Sigrid Schmidt erkennt also Die Vogelhochzeit und hat Lust, das Lied zu spielen, denn sie hebt sofort die Geige an den Hals, als sie von Anke Feierabend gefragt wird, ob sie das Lied spielen möchte. Die Vorübung d’ – e’ – fis’ spielt sie nach, und sie beginnt gemeinsam mit ihrer Lehrerin das Lied mit dem Aufstrich. Allerdings wirkt ihr Spiel leise und unsicher, sie spielt die Quinte mit dem 3. statt dem 4. Finger und bricht schließlich mit einem Glissando ab. Frau Feierabend wendet nun die verbale und visuelle sowie die klingende Vermittlung an, indem sie ihr Griffbrett zeigt und dabei mit Worten erklärt, welche Finger sie am einfachsten benutzen kann. Das Vorspiel beginnt sie erneut mit dem Aufstrich, und Frau Schmidt schaut zu. Beim nächsten gemeinsamen Start des Liedes sieht man nun deutlich, wie Frau Feierabend mit dem Aufstrich beginnt, Frau Schmidt aber mit dem Abstrich, und die Lehrerin reagiert sofort und wechselt die Strichrichtung, um mit ihrer Schülerin einheitlich zu streichen. Dass die Bogenbewegungen nun quasi spiegelbildlich gleich sind, bestärkt Frau Schmidt in ihrem Spiel. Bei einem weiteren Durchgang, den sie auf Nachfrage ihrer Lehrerin spielen möchte, beginnt Frau Feierabend nun wie selbstverständlich mit dem Abstrich, und Frau Schmidt spielt deutlich kräftiger als zuvor. Die zwei Achtelnoten als Auftakt im zweiten Teil des Liedes würde man eh mit dem Abstrich beginnen, und so endet Frau Schmidt eher zufällig, aber korrekt mit dem Abstrich beim Schlusston.

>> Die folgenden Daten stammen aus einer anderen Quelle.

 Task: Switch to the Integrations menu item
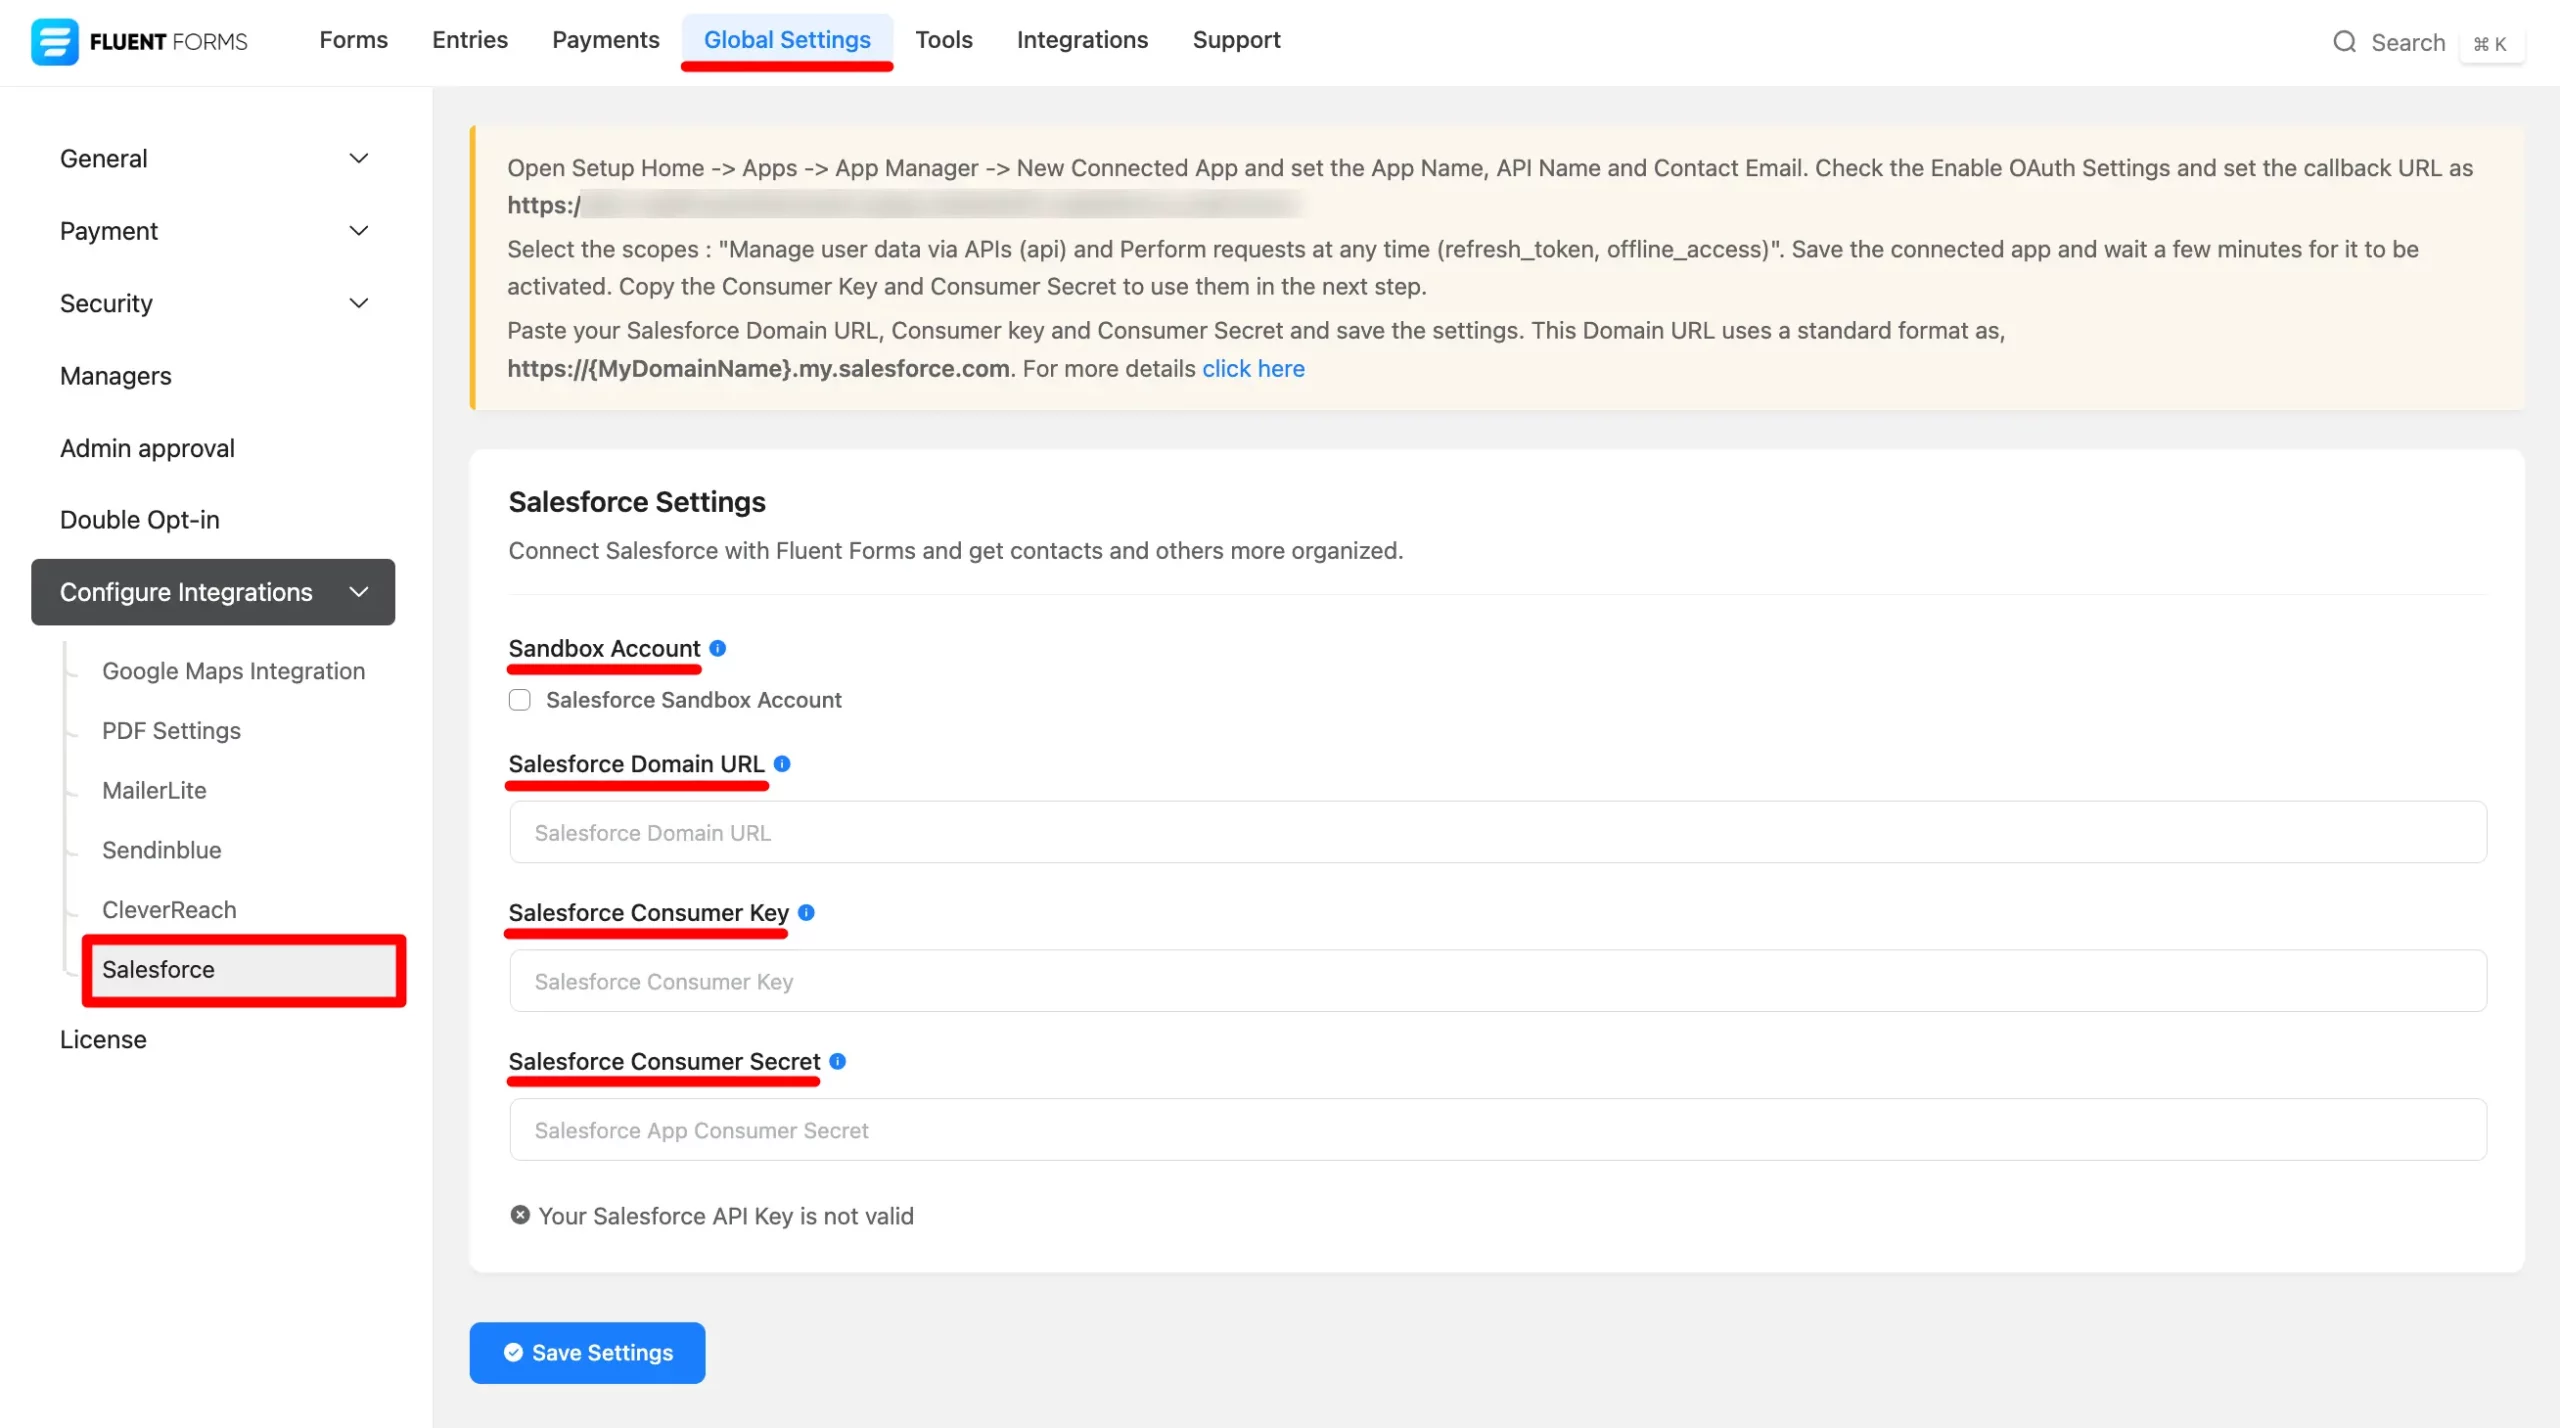[1082, 40]
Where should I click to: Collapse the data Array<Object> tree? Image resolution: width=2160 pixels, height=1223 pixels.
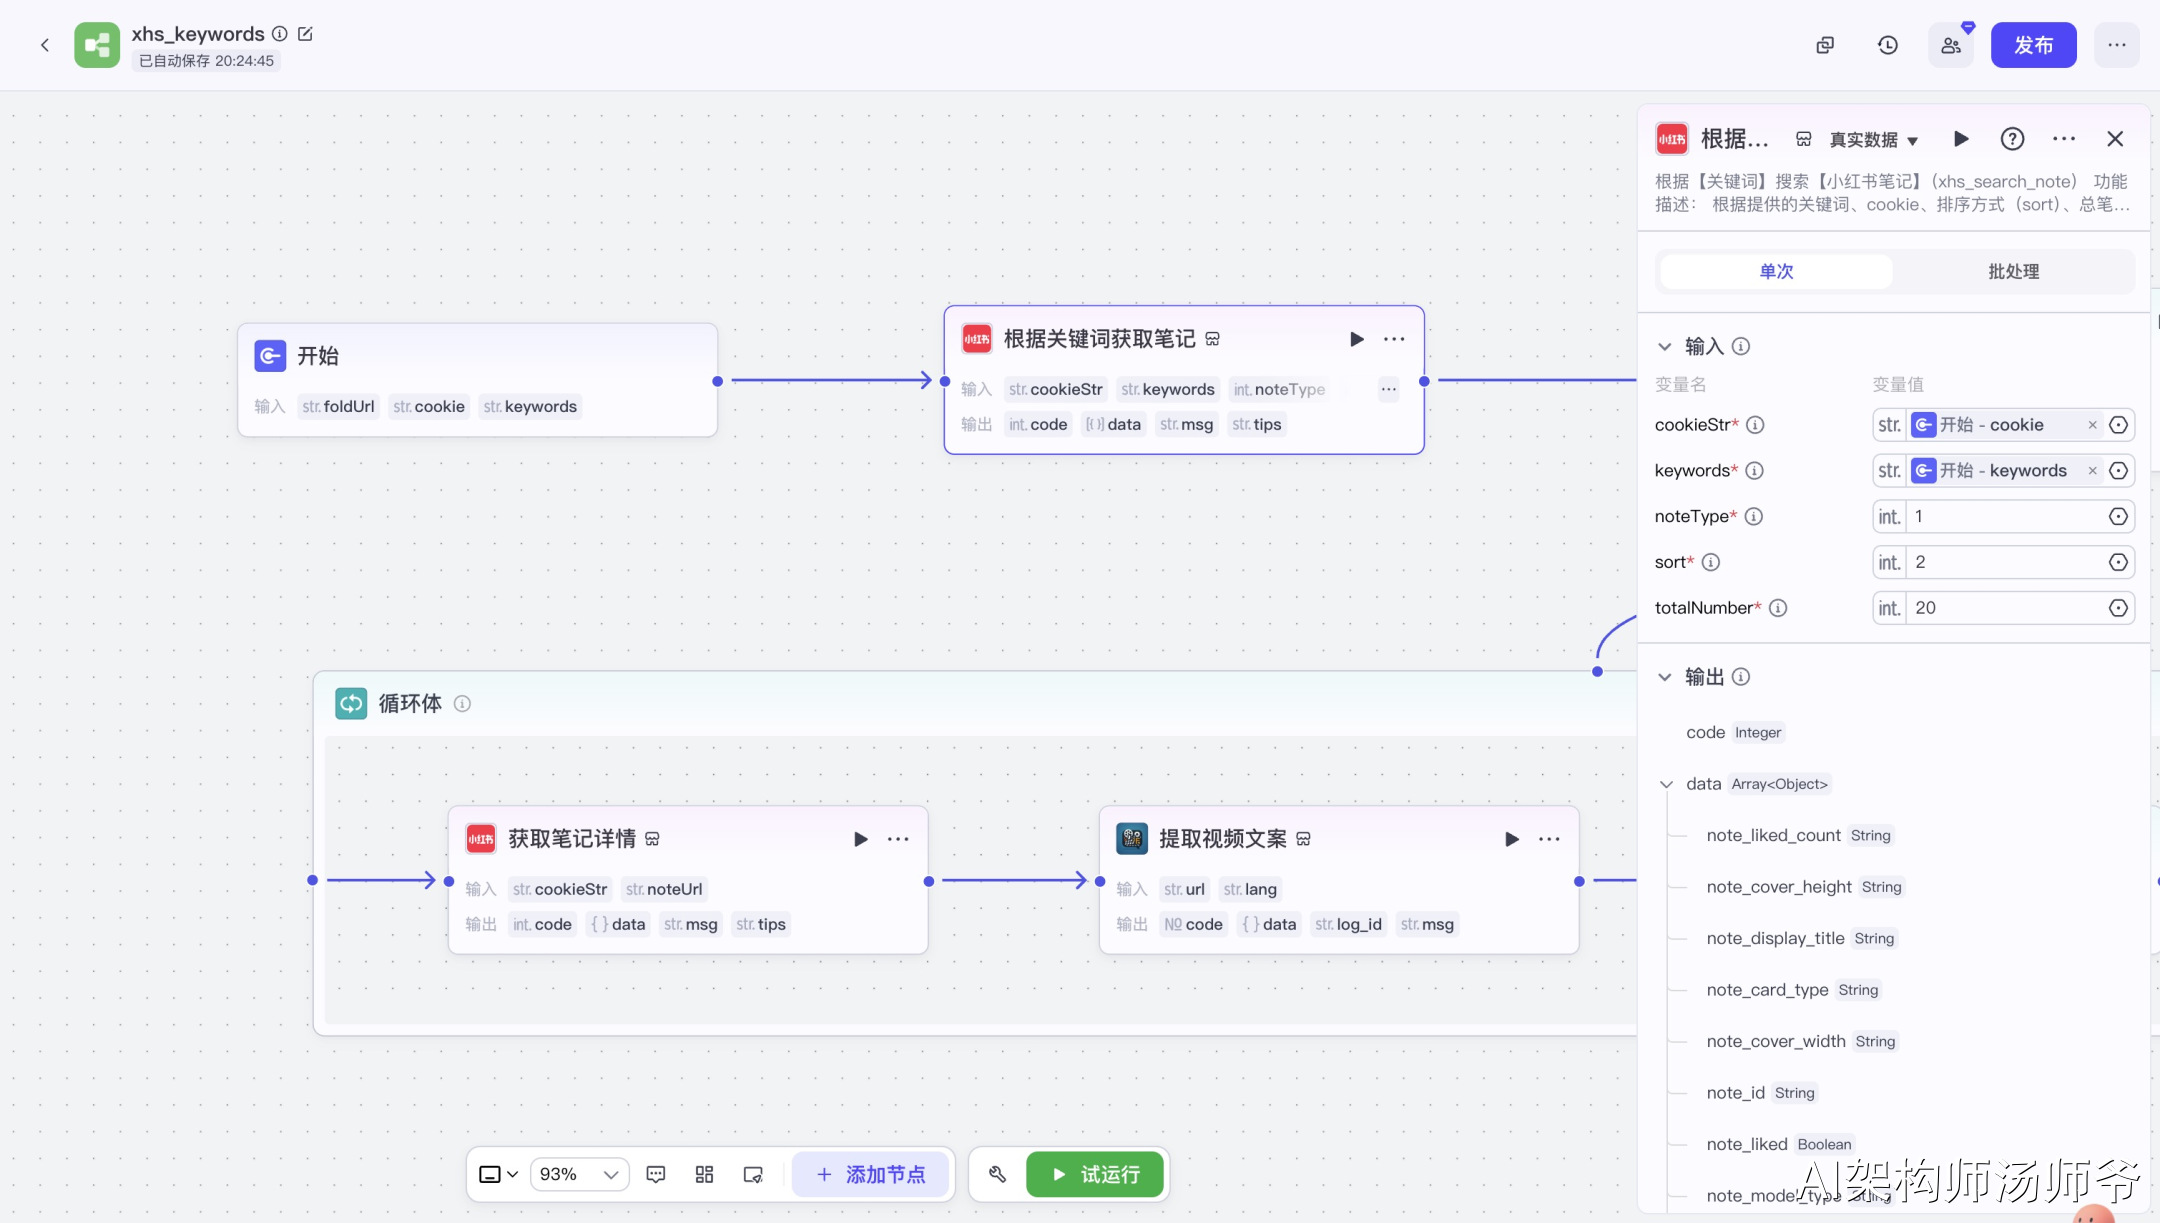click(x=1666, y=784)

Sie ist mit dem Klangergebnis ihres Spiels nicht zufrieden und zeigt damit, dass sie die Intonation sehr gut beurteilen kann. Frau Feierabend bestärkt sie dadurch, dass sie die Intonation mit Worten beschreibt und sehr differenziert die Aspekte lobt, die gut gelungen sind. Frau Schmidt mag das Lob nicht so recht annehmen und leitet es weiter an ihre Geige, indem sie das Instrument lobt. Sie schmunzelt und schaut die Lehrerin vertrauensvoll lächelnd an, als diese klarstellt, dass es Sigrid Schmidts eigene Leistung war.

Zusammenfassung

Anke Feierabend entscheidet sich im Unterricht mit Sigrid Schmidt immer intuitiv dafür, ihre eigene Strichrichtung an die ihrer Schülerin anzugleichen und die Bogenführung nicht zu thematisieren. Daher können wir hier nicht zeigen, welche Auswirkungen es auf die Schülerin haben würde, wenn die Lehrerin die Strichrichtung korrigieren würde. Die gleiche Bogenbewegung wirkt harmonisch und scheint die Schülerin in ihrem Spiel zu bestärken. Auch die Sitzpositionen von Schülerin und Lehrerin unterstützen dies: Während in einem konventionellen Violinunterricht Lehrkraft und Schüler nebeneinander stehen und beide auf ein Notenpult schauen, hatte Frau Feierabend schon in den ersten Unterrichtsstunden intuitiv entschieden, dass sie stets vis-à-vis mit Frau Schmidt sitzen möchte. So können Lehrerin und Schülerin quasi spiegelbildlich ihre Bewegungen durchführen.

Viele Menschen, die mit demenziell veränderten Personen arbeiten, machen die Erfahrung, dass Demenzerkrankte Bewegungen ihrer Bezugsperson nachahmen und dadurch Orientierung und Sicherheit zu erlangen scheinen. Frau Feierabend nutzt diese Erkenntnis und führt sie weiter, indem sie das (Fehl-)Verhalten ihrer Schülerin validiert und ihr eigenes Verhalten daran anpasst, um eine spiegelbildliche Harmonie aufrechtzuerhalten.